> RECORD EXCERPTS:
▼

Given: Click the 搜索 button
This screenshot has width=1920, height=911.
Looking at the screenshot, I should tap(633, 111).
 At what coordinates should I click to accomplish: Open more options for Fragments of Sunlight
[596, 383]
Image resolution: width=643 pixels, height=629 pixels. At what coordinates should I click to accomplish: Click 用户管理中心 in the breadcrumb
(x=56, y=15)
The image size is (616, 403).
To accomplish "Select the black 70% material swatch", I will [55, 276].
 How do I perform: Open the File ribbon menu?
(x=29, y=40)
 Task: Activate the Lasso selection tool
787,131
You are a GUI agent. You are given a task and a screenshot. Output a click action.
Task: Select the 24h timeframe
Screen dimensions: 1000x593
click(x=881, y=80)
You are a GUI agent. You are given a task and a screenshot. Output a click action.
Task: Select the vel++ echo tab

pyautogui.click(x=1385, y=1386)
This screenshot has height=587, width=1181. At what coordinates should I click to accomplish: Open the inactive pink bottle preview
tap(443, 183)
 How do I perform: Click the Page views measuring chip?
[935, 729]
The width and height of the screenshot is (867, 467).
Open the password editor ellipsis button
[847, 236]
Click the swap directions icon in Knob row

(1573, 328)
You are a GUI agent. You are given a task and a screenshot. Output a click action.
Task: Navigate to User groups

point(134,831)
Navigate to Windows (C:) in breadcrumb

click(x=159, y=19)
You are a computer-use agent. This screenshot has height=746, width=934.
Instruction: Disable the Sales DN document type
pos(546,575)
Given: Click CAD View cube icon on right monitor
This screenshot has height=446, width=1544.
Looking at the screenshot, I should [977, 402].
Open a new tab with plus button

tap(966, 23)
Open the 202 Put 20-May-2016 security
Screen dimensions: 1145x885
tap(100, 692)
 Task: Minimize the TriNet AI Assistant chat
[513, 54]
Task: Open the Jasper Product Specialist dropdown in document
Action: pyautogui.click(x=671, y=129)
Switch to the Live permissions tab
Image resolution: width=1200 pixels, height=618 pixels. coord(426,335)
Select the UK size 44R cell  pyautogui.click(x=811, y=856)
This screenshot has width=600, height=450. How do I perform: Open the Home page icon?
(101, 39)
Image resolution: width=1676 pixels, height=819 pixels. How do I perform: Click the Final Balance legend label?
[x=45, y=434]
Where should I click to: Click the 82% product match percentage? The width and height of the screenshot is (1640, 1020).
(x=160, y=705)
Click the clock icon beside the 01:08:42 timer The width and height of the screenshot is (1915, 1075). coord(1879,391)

▲

> WHAT IS REQUIRED: Lay out the material above as a JSON list of strings, with one string for each line and no entries for blank lines.

> SOLUTION BELOW:
[
  "Given: Click the 搜索 button",
  "This screenshot has width=1920, height=911.",
  "Looking at the screenshot, I should tap(633, 111).",
  " At what coordinates should I click to accomplish: Open more options for Fragments of Sunlight",
  "[596, 383]",
  "Image resolution: width=643 pixels, height=629 pixels. At what coordinates should I click to accomplish: Click 用户管理中心 in the breadcrumb",
  "(x=56, y=15)",
  "The image size is (616, 403).",
  "To accomplish \"Select the black 70% material swatch\", I will [55, 276].",
  " How do I perform: Open the File ribbon menu?",
  "(x=29, y=40)",
  " Task: Activate the Lasso selection tool",
  "787,131",
  "You are a GUI agent. You are given a task and a screenshot. Output a click action.",
  "Task: Select the 24h timeframe",
  "Screen dimensions: 1000x593",
  "click(x=881, y=80)",
  "You are a GUI agent. You are given a task and a screenshot. Output a click action.",
  "Task: Select the vel++ echo tab",
  "pyautogui.click(x=1385, y=1386)",
  "This screenshot has height=587, width=1181. At what coordinates should I click to accomplish: Open the inactive pink bottle preview",
  "tap(443, 183)",
  " How do I perform: Click the Page views measuring chip?",
  "[935, 729]",
  "The width and height of the screenshot is (867, 467).",
  "Open the password editor ellipsis button",
  "[847, 236]",
  "Click the swap directions icon in Knob row",
  "(1573, 328)",
  "You are a GUI agent. You are given a task and a screenshot. Output a click action.",
  "Task: Navigate to User groups",
  "point(134,831)",
  "Navigate to Windows (C:) in breadcrumb",
  "click(x=159, y=19)",
  "You are a computer-use agent. This screenshot has height=746, width=934.",
  "Instruction: Disable the Sales DN document type",
  "pos(546,575)",
  "Given: Click CAD View cube icon on right monitor",
  "This screenshot has height=446, width=1544.",
  "Looking at the screenshot, I should [977, 402].",
  "Open a new tab with plus button",
  "tap(966, 23)",
  "Open the 202 Put 20-May-2016 security",
  "Screen dimensions: 1145x885",
  "tap(100, 692)",
  " Task: Minimize the TriNet AI Assistant chat",
  "[513, 54]",
  "Task: Open the Jasper Product Specialist dropdown in document",
  "Action: pyautogui.click(x=671, y=129)",
  "Switch to the Live permissions tab",
  "Image resolution: width=1200 pixels, height=618 pixels. coord(426,335)",
  "Select the UK size 44R cell  pyautogui.click(x=811, y=856)",
  "This screenshot has width=600, height=450. How do I perform: Open the Home page icon?",
  "(101, 39)",
  "Image resolution: width=1676 pixels, height=819 pixels. How do I perform: Click the Final Balance legend label?",
  "[x=45, y=434]",
  "Where should I click to: Click the 82% product match percentage? The width and height of the screenshot is (1640, 1020).",
  "(x=160, y=705)",
  "Click the clock icon beside the 01:08:42 timer The width and height of the screenshot is (1915, 1075). coord(1879,391)"
]